Ahead we've highlighted one playoff moment that still haunts each MLB franchise, focusing mostly on recent history, but digging further back for a few all-time brutal moments that have stood the test of time.
Take solace in knowing that every fanbase has at least one of these moments.
American League East
Baltimore Orioles: Jeffrey Maier's Interference
In Game 1 of the 1996 ALCS, a young Derek Jeter hit a ball that 12-year-old fan Jeffrey Maier deflected into the stands. It should have been called fan interference but was instead ruled a home run in the days before instant replay was available. That tied things up at 4-4, and the Yankees went on to win the game and the series.
Boston Red Sox: Bill Buckner's Error
Bill Buckner had 2,715 career hits in 22 big league seasons, which should tell you just how impactful his error in the 1986 World Series was that it's his enduring legacy. The Red Sox led the series 3-2 and were one out away from sending Game 6 to the 11th inning when Buckner let a ground ball trickle between his legs. Ray Knight scored from second on the play, giving the Mets a walk-off win, and they went on to win Game 7 and the title.
New York Yankees: The Dave Roberts Steal
The play that sparked the greatest comeback in postseason history. Trailing 4-3 and facing elimination heading into the bottom of the ninth inning in Game 4 of the 2004 ALCS, Kevin Millar drew a lead-off walk, and speedy Dave Roberts entered the game as a pinch runner. He stole second off Mariano Rivera and Jorge Posada, Bill Mueller drove him in to tie the game, and David Ortiz hit a walk-off home run in the bottom of the 12th inning. That set in motion the first-ever comeback from down 3-0 in a playoff series.
Tampa Bay Rays: 2010 ALDS Game 5
The Rays won 96 games and the AL East title in 2010, but they were unable to survive the Texas Rangers in the ALDS. AL Cy Young runner-up David Price took the loss in Game 1 and Game 5, and the end of their playoff run also spelled the end of an era as Carl Crawford, Carlos Peña and bullpen standouts Rafael Soriano, Joaquín Benoit and Grant Balfour all departed in free agency.

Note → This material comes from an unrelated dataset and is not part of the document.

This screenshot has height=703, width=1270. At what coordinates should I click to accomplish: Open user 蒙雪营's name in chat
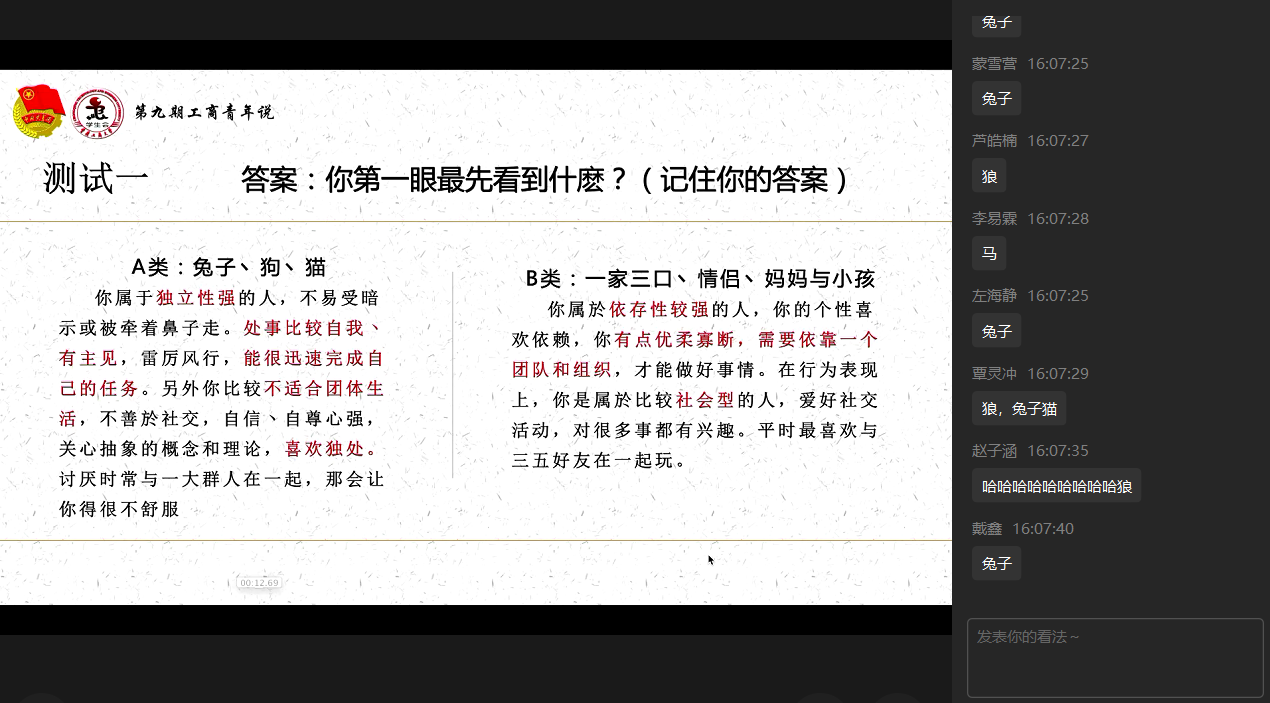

Toronto Blue Jays: 1985 ALCS Collapse
The Blue Jays reached the postseason for the first time in 1985 in their ninth season as a franchise. A team led by Jesse Barfield, George Bell, Dave Stieb, Jimmy Key and Doyle Alexander won 99 games during the regular season, and they jumped out to an early 3-1 series lead over the Kansas City Royals in the ALCS. However, they failed in three attempts to close out the series, and a four-run sixth inning by the Royals in Game 7 completed their collapse.
American League Central
Chicago White Sox: Black Sox Scandal
It's been more than a century since the White Sox conspired with a gambling syndicate to throw the 1919 World Series, but it still stands as one of the darkest moments in the history of the sport. Eight players received lifetime bans for their involvement in the scandal, including all-time great "Shoeless" Joe Jackson, who hit .375 in the series and is believed by many to be innocent of any wrongdoing.

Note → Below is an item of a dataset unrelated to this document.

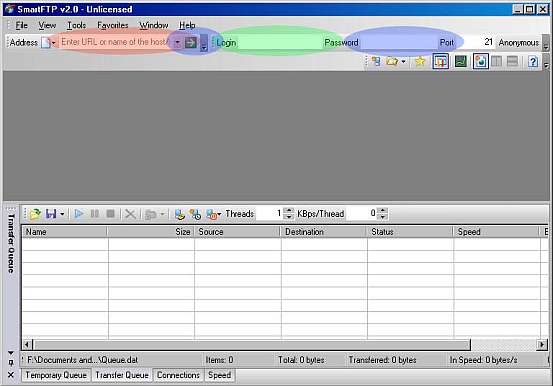Switch to the Connections tab
The image size is (553, 386).
pyautogui.click(x=178, y=375)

Cleveland Guardians: 2016 World Series Game 7 Rain Delay
Never has the weather turned the tides quite like Game 7 of the 2016 World Series. After Cleveland scored three runs in the bottom of the eighth inning off Cubs closer Aroldis Chapman to tie the game at 6-6, both teams were held scoreless in the ninth. But before extra innings could start, the skies opened up and a 17-minute rain delay ensued. The Cubs came out the other side rejuvenated, scoring two runs in the top of the 10th en route to a long-awaited title.
Detroit Tigers: Pablo Sandoval's 3-HR Game in 2012 World Series Game 1
After sweeping the New York Yankees in the ALCS, the Tigers were heavy favorites against the San Francisco Giants in the World Series. However, a three-homer game by Pablo Sandoval in Game 1 set the tone for what would be a four-game sweep, with Barry Zito outdueling Justin Verlander to swing the pitching advantage to the Giants.
Kansas City Royals: Chris Chambliss' Walk-Off Pennant Clincher in 1976
The Yankees and Royals traded wins through the first four games of the 1976 ALCS, and after the Yankees jumped out to a 6-3 lead in Game 5, the Royals battled back to tie things up with three runs in the eighth inning. After the Royals failed to plate a run in the top of the ninth inning, reliever Mark Littell served up a walk-off home run to Chris Chambliss on the first pitch he threw in the bottom of the ninth.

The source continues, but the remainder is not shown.